# Temporal GCN (EvolveGCN-style)

**Objective**: Temporal GNN that processes graph sequences over time.

**Key principle**: Per-cohort training with state reset. Each cohort C_t gets K+1 graphs.

In [None]:
import sys
from pathlib import Path

ROOT = Path.cwd().parent.parent
sys.path.insert(0, str(ROOT))

from code_lib.temporal_node_classification_builder import (
    TemporalNodeClassificationBuilder,
    load_elliptic_data,
    prepare_temporal_model_graphs
)

import torch
import torch.nn as nn
import torch.nn.functional as F
from torch_geometric.nn import GCNConv
import numpy as np
import pandas as pd
from sklearn.metrics import accuracy_score, precision_recall_fscore_support, roc_auc_score
from tqdm.notebook import tqdm

torch.manual_seed(42)
np.random.seed(42)

## Configuration

In [None]:
from test_config import EXPERIMENT_CONFIG

CONFIG = EXPERIMENT_CONFIG.copy()
# Temporal GNN specific settings
CONFIG['epochs'] = 50
CONFIG['patience'] = 10

print(f"Device: {CONFIG['device']}")
print(f"Observation windows: {CONFIG['observation_windows']}")

## Load Data & Create Splits

In [None]:
nodes_df, edges_df = load_elliptic_data(CONFIG['data_dir'], use_temporal_features=True)

builder = TemporalNodeClassificationBuilder(
    nodes_df=nodes_df,
    edges_df=edges_df,
    include_class_as_feature=False,
    add_temporal_features=True,
    cache_dir='../../graph_cache',
    use_cache=True,
    verbose=True
)

split = builder.get_train_val_test_split(
    train_timesteps=CONFIG['train_timesteps'],
    val_timesteps=CONFIG['val_timesteps'],
    test_timesteps=CONFIG['test_timesteps'],
    filter_unknown=True
)

print(f"\nTrain: {len(split['train'])} nodes")
print(f"Val:   {len(split['val'])} nodes")
print(f"Test:  {len(split['test'])} nodes")

## Prepare Per-Cohort Temporal Sequences

Each cohort C_t gets its own sequence of K+1 graphs.

In [None]:
device = torch.device(CONFIG['device'])
--- --- ---
Copy out the passage of the temporal GCN notebook starting at "# Temporal GCN" and ending at "sys.path.insert(0, str(ROOT))". Swap "cohort" for "batch" throughout.

Stored rows >>
--- --- ---
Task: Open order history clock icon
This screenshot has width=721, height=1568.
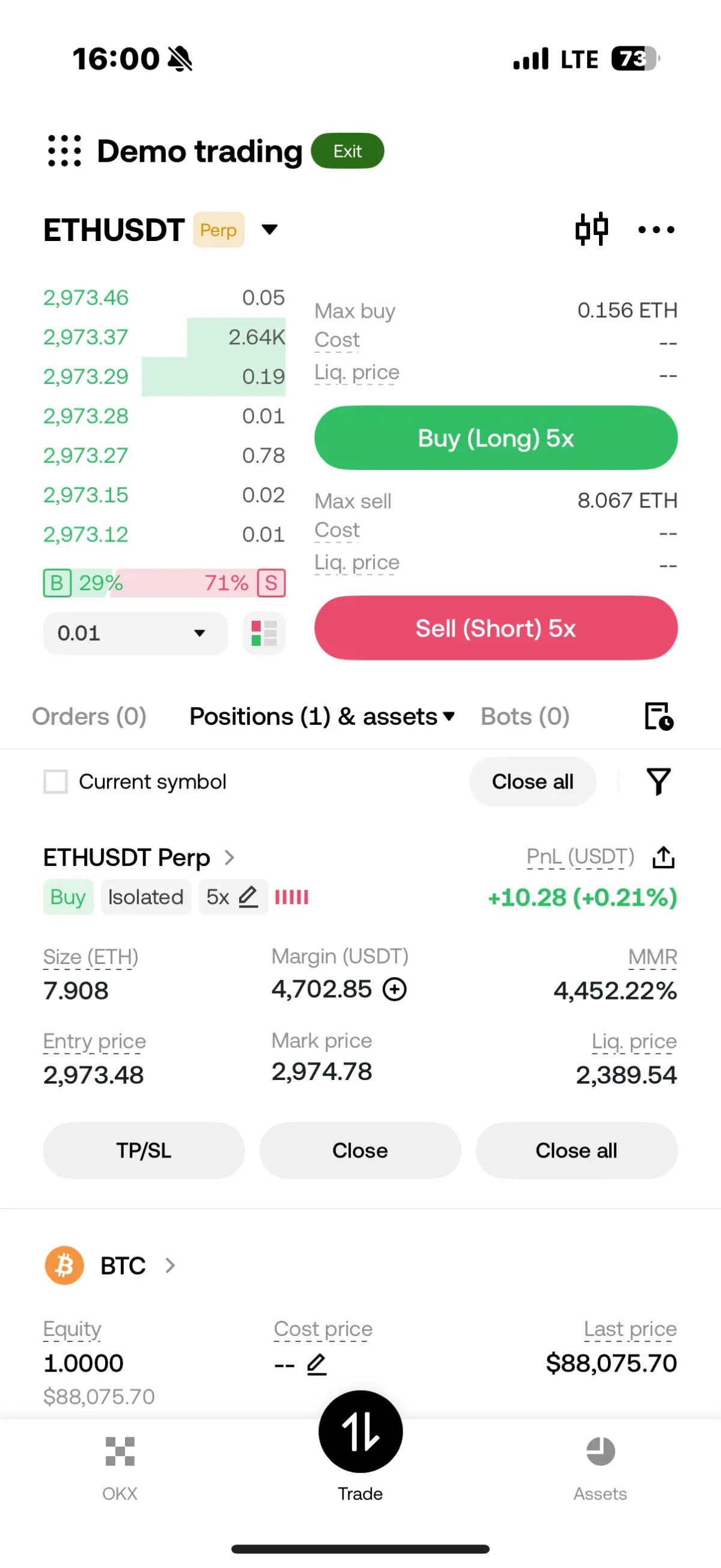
--- --- ---
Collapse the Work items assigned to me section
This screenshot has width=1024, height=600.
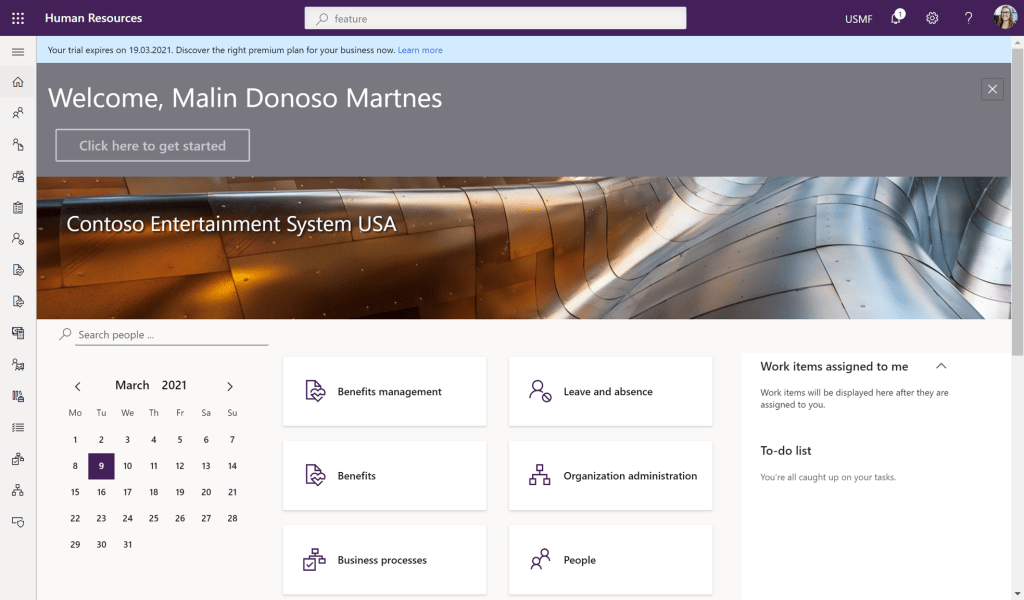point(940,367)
--- --- ---
Task result >>
# Temporal GCN (EvolveGCN-style)

**Objective**: Temporal GNN that processes graph sequences over time.

**Key principle**: Per-batch training with state reset. Each batch C_t gets K+1 graphs.

In [None]:
import sys
from pathlib import Path

ROOT = Path.cwd().parent.parent
sys.path.insert(0, str(ROOT))